JUMP FOR JOY
CROTON- A good frog is hard to find. Lindsey Grimm, education and information specialist with the Licking County Soil and Water Conservation District, spent much of Monday morning fishing frogs from the ponds and swamps around the Hartford fairgrounds. She looked for frogs appearing athletic enough to participate in the district's frog jumping contest at the Hartford Fair that afternoon. Only in its second year, the contest is quickly becoming one of the fair's more popular events, and contestants signed up in droves. "We encourage people to bring their own frogs," said Grimm.

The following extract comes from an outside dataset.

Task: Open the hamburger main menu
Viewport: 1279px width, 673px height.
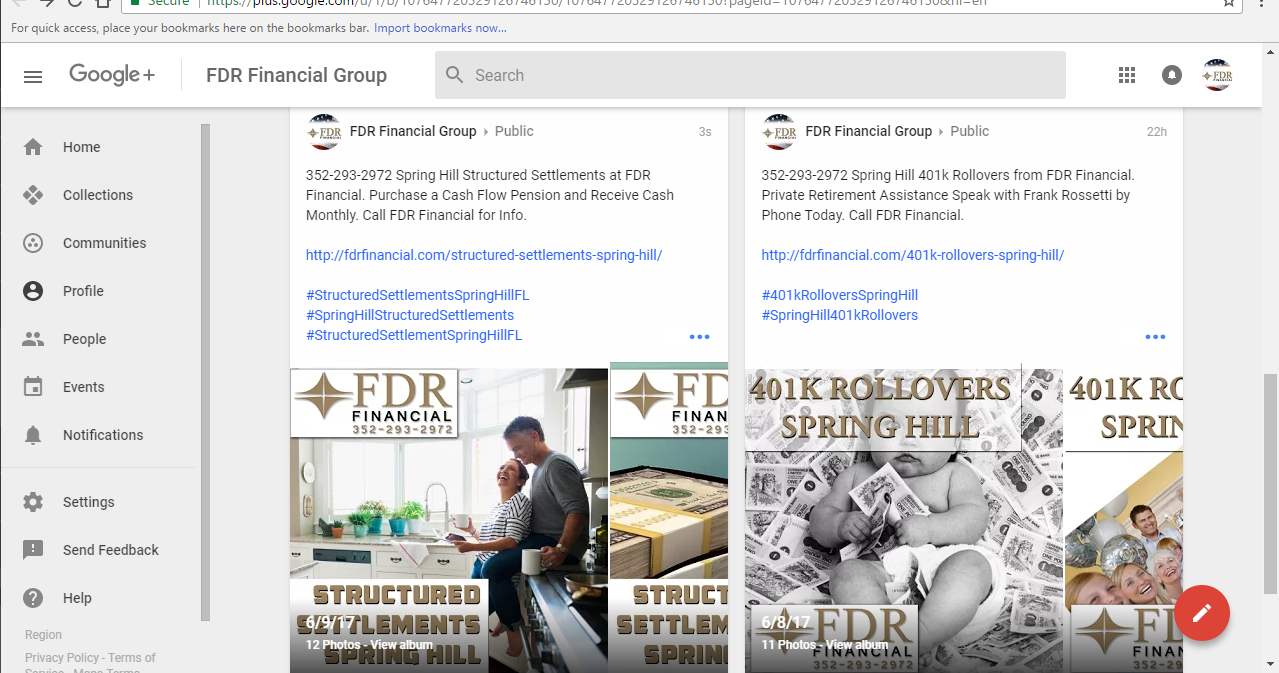Action: [33, 76]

There's no special training or feeding involved; all you need is an enthusiastic frog with strong legs.
Each contestant has a minute or two to convince his or her frog to jump three times. The frog traveling the furthest distance within three jumps is the winner. The catch is there's no contact allowed. Contestants may yell, scream, or even blow on the frog, but touching results in instant disqualification. Sometimes the frogs will leap forward, like young contestant Max Miller's frog, which jumped 52 inches and qualified Miller as the winner of the peewee category Monday afternoon. But, just as often a contestant's frog will sit motionless, staring obliviously.
Most agree that the sport of frog jumping originated with classic author Mark Twain's short story "The Celebrated Jumping Frog of Calaveras County," which chronicles Jim Smiley who, as a betting man, trains his frog, Dan'l Webster, to take on competitors. To this day, frog jumping is the biggest attraction at the Calaveras County Fairground-also known as Frogtown-between Yosemite and Lake Tahoe.
It's gaining popularity at the Hartford Fairground, too, where winners of Monday's event were to advance to the "Super Jump" Friday. The winner of the Super Jump receives a tall trophy adorned with a golden frog.
Ashley Smith, a 4-H member, had what some may consider the unenviable job of corralling each frog after its event and returning the frog to its container. When asked how she became the frog "corraller," Smith pointed to a friend standing near to her and said, "She volunteered me; she's good at doing that."